* Work to do *
Rewrite the rows from the line with "Screen dimensions: 361x363" to the line with "This screenshot has width=698, height=465.", keeping the requests, and adjust every coordinate in the answers by adding -138. Leave out the pictures.

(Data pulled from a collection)
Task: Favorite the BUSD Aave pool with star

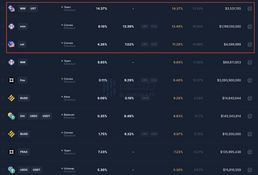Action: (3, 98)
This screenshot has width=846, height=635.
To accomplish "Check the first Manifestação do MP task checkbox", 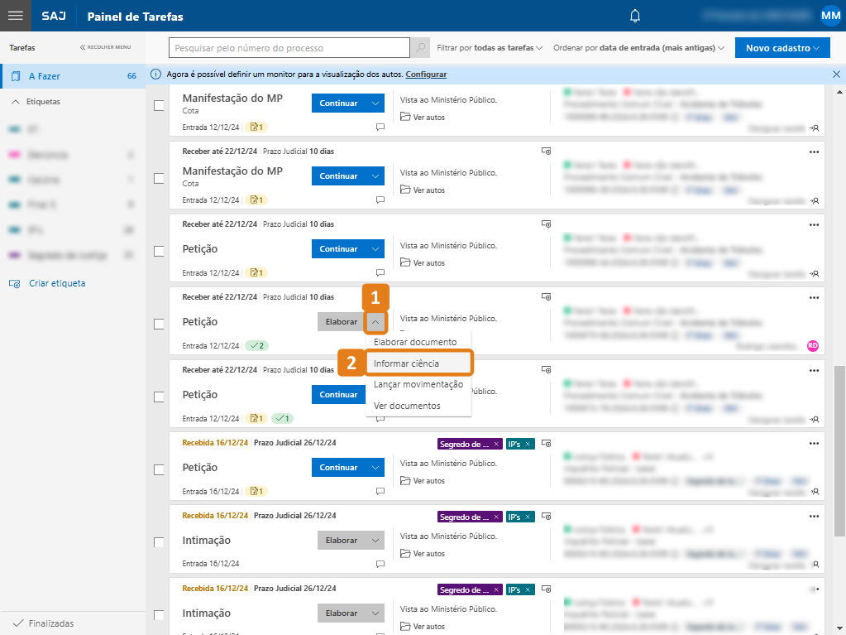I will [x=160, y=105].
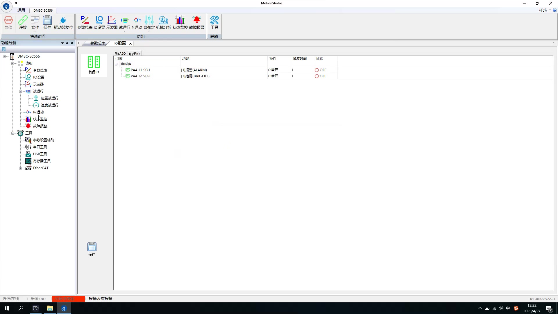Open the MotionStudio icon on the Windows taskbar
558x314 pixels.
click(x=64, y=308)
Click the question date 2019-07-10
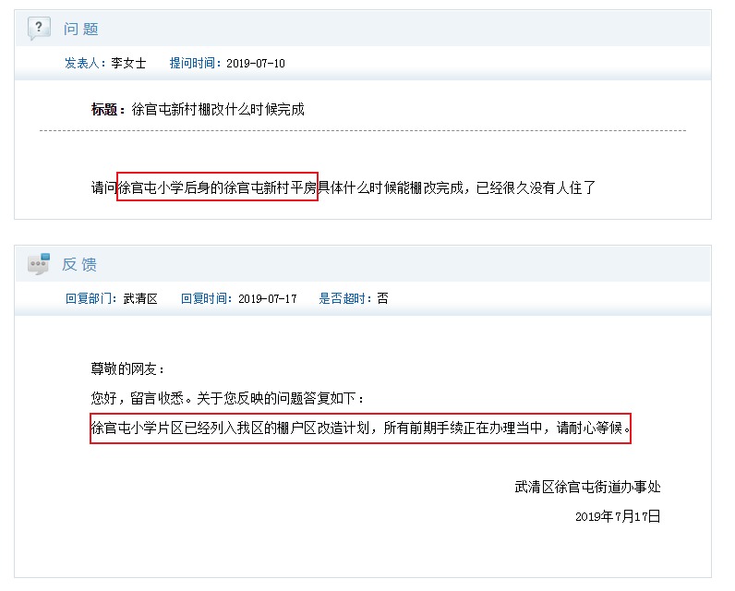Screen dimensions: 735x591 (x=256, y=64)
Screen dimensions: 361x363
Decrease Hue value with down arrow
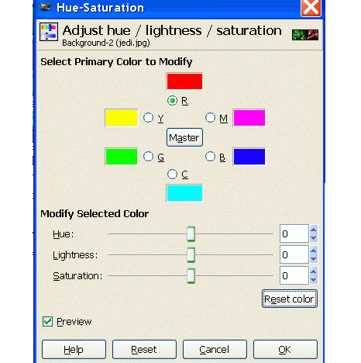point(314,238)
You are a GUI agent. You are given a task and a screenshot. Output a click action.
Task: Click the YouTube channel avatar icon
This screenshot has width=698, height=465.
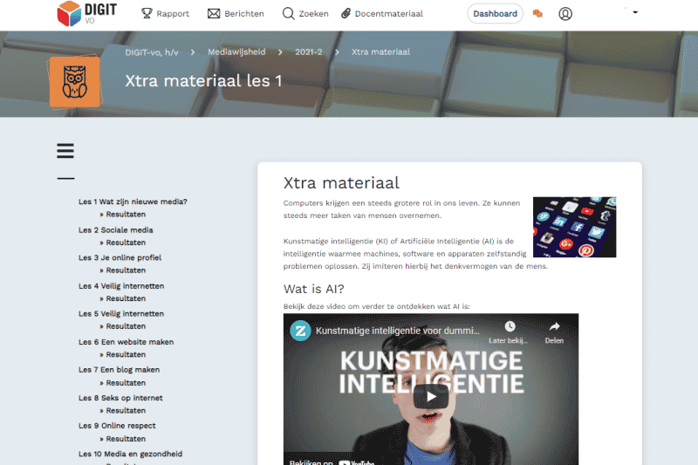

...

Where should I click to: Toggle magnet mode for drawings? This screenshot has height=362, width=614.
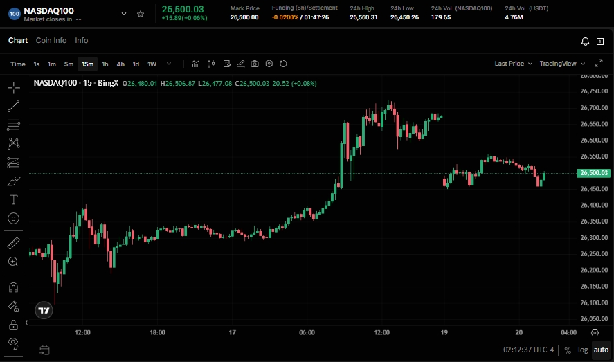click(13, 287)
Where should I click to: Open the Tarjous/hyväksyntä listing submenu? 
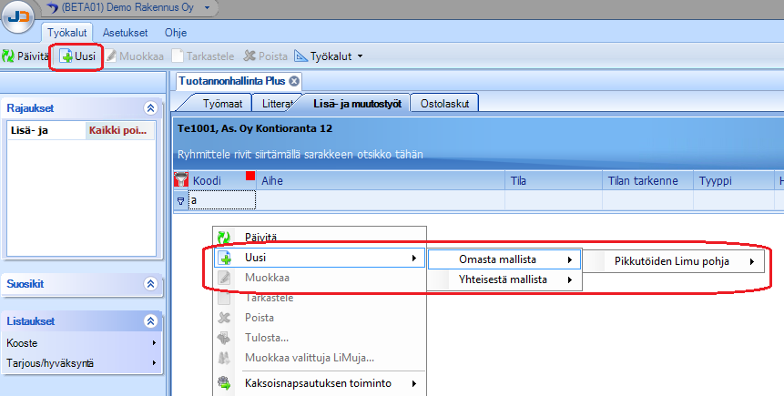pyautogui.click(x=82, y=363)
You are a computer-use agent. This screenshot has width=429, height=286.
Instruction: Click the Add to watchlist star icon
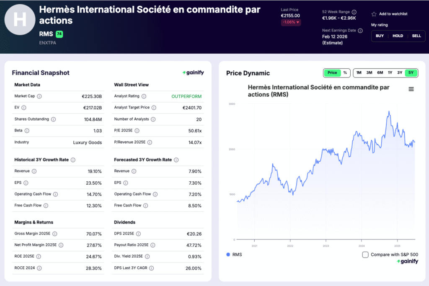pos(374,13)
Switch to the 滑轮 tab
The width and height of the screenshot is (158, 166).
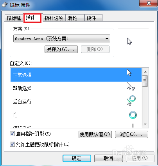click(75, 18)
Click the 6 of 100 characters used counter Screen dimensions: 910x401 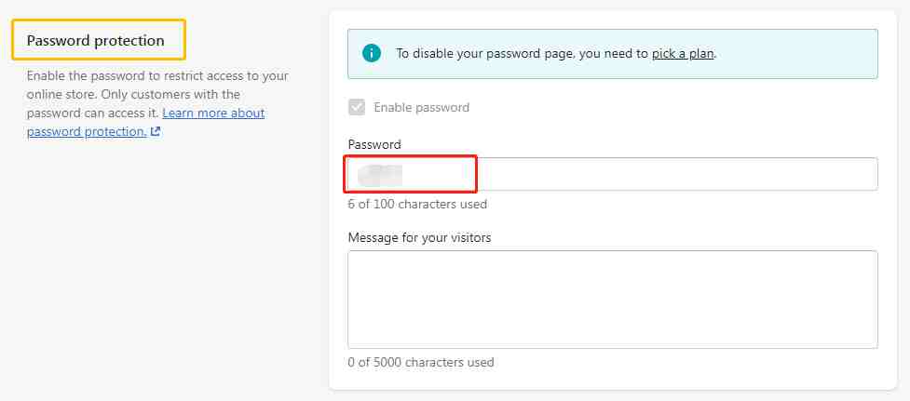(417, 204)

...

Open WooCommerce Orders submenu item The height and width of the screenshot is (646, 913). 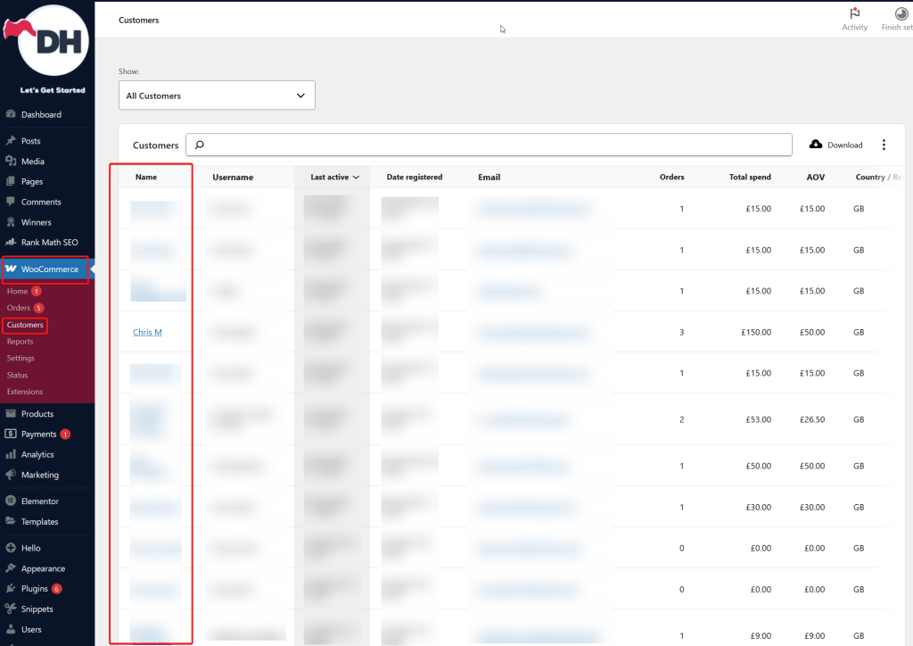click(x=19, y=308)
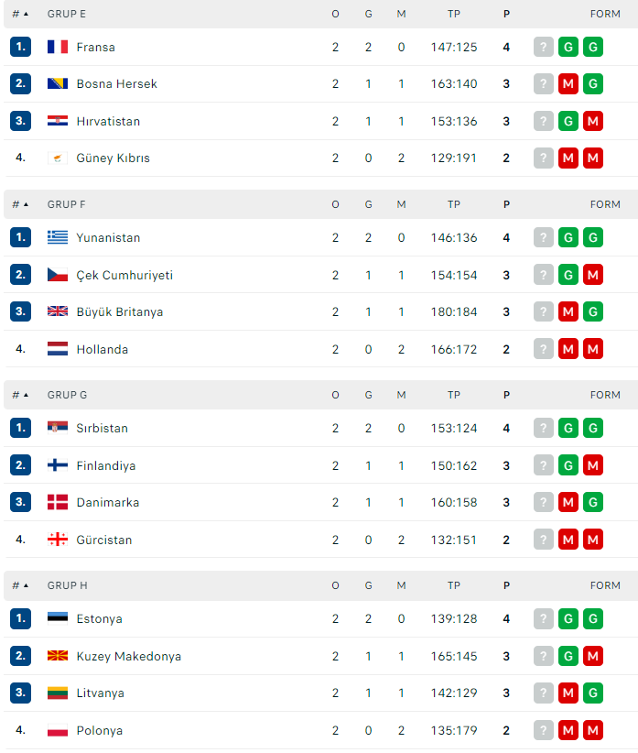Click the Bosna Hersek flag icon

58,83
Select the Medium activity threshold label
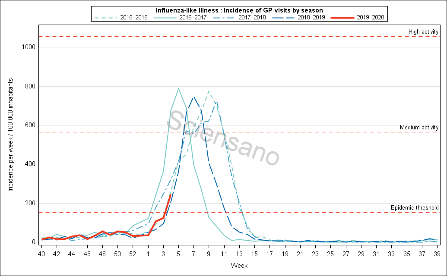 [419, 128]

* Written answer *
Screen dimensions: 361x363
Decrease Hue value with down arrow
point(176,100)
You are a GUI agent. You are given a task and a screenshot. Output a click action.
Task: Click the YouTube channel avatar icon
This screenshot has width=698, height=465.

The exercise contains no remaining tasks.